■ TEXTE:
"""
On s’attend logiquement à une condamnation, par exemple, des conversions forcées dont bien des missionnaires catholiques se sont, ici ou là, autrefois rendus coupables ou des violences de l’Inquisition… Mais, surprise, seul l’islam est envisagé, dans ce contexte, comme violent. Car le pape vient de citer, sans la moindre réticence ou le moindre restriction, les propos sur l’islam du même empereur. Dans l’apport de Mahomet, dit ce souverain du XIVe siècle, « tu ne trouveras que des choses mauvaises et inhumaines, comme le droit de défendre par l’épée la foi qu’il prêchait ».
Sont ignorés, de fait, tous les passages de la Bible qui présentent des appels de Yahvé à la violence contre ses ennemis – et quelle violence parfois ! –, ainsi que les violences historiques de l’Eglise elle-même. Les guerres de religion entre chrétiens n’existent pas dans la clarté revendiquée d’une pensée catholique idéalisée que l’on affirme, en raturant toute réalité historique, toujours et partout rationnelle. Pire, l’islam est défini exclusivement comme la religion du djihad, présenté sous la forme particulière de la violence guerrière – ce que beaucoup des plus respectés commentateurs du Coran présentent d’abord comme l’effort intérieur de la foi qui s’incarne dans la vie du croyant –, alors qu’en aucun cas il ne viendrait à l’idée du pape, et ce à juste titre, de définir le catholicisme comme la religion des croisades.
Cette approche d’un vrai problème, celui de la violence religieuse, en islam entre autres, est ici traitée avec une légèreté que nul universitaire sérieux ne saurait cautionner.
"""
■ DONNÉES ENREGISTRÉES:
"""
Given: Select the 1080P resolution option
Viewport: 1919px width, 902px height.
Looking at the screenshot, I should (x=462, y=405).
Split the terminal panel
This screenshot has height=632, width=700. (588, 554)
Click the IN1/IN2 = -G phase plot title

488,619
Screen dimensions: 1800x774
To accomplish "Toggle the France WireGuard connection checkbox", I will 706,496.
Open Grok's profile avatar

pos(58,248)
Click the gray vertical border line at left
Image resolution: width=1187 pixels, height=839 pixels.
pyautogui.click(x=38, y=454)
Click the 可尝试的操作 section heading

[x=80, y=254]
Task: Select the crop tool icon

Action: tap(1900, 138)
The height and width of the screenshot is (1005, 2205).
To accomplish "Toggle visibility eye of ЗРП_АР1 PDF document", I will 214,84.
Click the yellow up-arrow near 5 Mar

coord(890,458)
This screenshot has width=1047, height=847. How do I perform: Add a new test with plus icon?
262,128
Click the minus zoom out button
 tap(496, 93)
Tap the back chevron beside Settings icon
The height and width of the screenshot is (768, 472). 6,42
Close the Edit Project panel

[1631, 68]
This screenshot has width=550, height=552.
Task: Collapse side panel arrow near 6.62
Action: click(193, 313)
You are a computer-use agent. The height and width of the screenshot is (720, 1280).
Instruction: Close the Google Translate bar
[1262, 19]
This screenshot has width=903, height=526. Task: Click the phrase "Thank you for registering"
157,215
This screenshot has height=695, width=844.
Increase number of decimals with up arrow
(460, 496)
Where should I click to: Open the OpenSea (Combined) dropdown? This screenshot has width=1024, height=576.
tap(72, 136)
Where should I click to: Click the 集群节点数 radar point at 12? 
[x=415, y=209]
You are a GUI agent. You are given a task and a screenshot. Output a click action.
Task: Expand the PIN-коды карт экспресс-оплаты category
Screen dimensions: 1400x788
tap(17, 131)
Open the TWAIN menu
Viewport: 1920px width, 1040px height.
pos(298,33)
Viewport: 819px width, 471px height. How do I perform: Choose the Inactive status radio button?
"""
■ À FAIRE:
[1] Répondez à ces questions d'après le texte :
(a) De quel siècle date le souverain dont le pape cite les propos sur l'islam ?
(b) Comment beaucoup des plus respectés commentateurs du Coran présentent-ils d'abord le djihad ?
(c) Avec quoi l'approche de la violence religieuse est-elle traitée, selon la dernière phrase ?
[2] Réécrivez en tableau Markdown la portion des entrées qui va de la ligne contenant « Tap the back chevron beside Settings icon » jusqu'à la fin des entrées, bornes comprises et sans les lignes vides. Utilisez deux colonnes : « N° » pour le numéro de rang et « Ligne » pour le contenu de la ligne.
Le texte et les entrées n'ont aucun lien entre eux.

■ RÉPONSES DANS L'ORDRE:
[1]
(a) Du XIVe siècle.
(b) Comme l'effort intérieur de la foi qui s'incarne dans la vie du croyant.
(c) Avec une légèreté que nul universitaire sérieux ne saurait cautionner.

[2]
| N° | Ligne |
|---|---|
| 1 | Tap the back chevron beside Settings icon |
| 2 | The height and width of the screenshot is (768, 472). 6,42 |
| 3 | Close the Edit Project panel |
| 4 | [1631, 68] |
| 5 | This screenshot has width=550, height=552. |
| 6 | Task: Collapse side panel arrow near 6.62 |
| 7 | Action: click(193, 313) |
| 8 | You are a computer-use agent. The height and width of the screenshot is (720, 1280). |
| 9 | Instruction: Close the Google Translate bar |
| 10 | [1262, 19] |
| 11 | This screenshot has width=903, height=526. Task: Click the phrase "Thank you for registering" |
| 12 | 157,215 |
| 13 | This screenshot has height=695, width=844. |
| 14 | Increase number of decimals with up arrow |
| 15 | (460, 496) |
| 16 | Where should I click to: Open the OpenSea (Combined) dropdown? This screenshot has width=1024, height=576. |
| 17 | tap(72, 136) |
| 18 | Where should I click to: Click the 集群节点数 radar point at 12?  |
| 19 | [x=415, y=209] |
| 20 | You are a GUI agent. You are given a task and a screenshot. Output a click action. |
| 21 | Task: Expand the PIN-коды карт экспресс-оплаты category |
| 22 | Screen dimensions: 1400x788 |
| 23 | tap(17, 131) |
| 24 | Open the TWAIN menu |
| 25 | Viewport: 1920px width, 1040px height. |
| 26 | pos(298,33) |
| 27 | Viewport: 819px width, 471px height. How do I perform: Choose the Inactive status radio button? |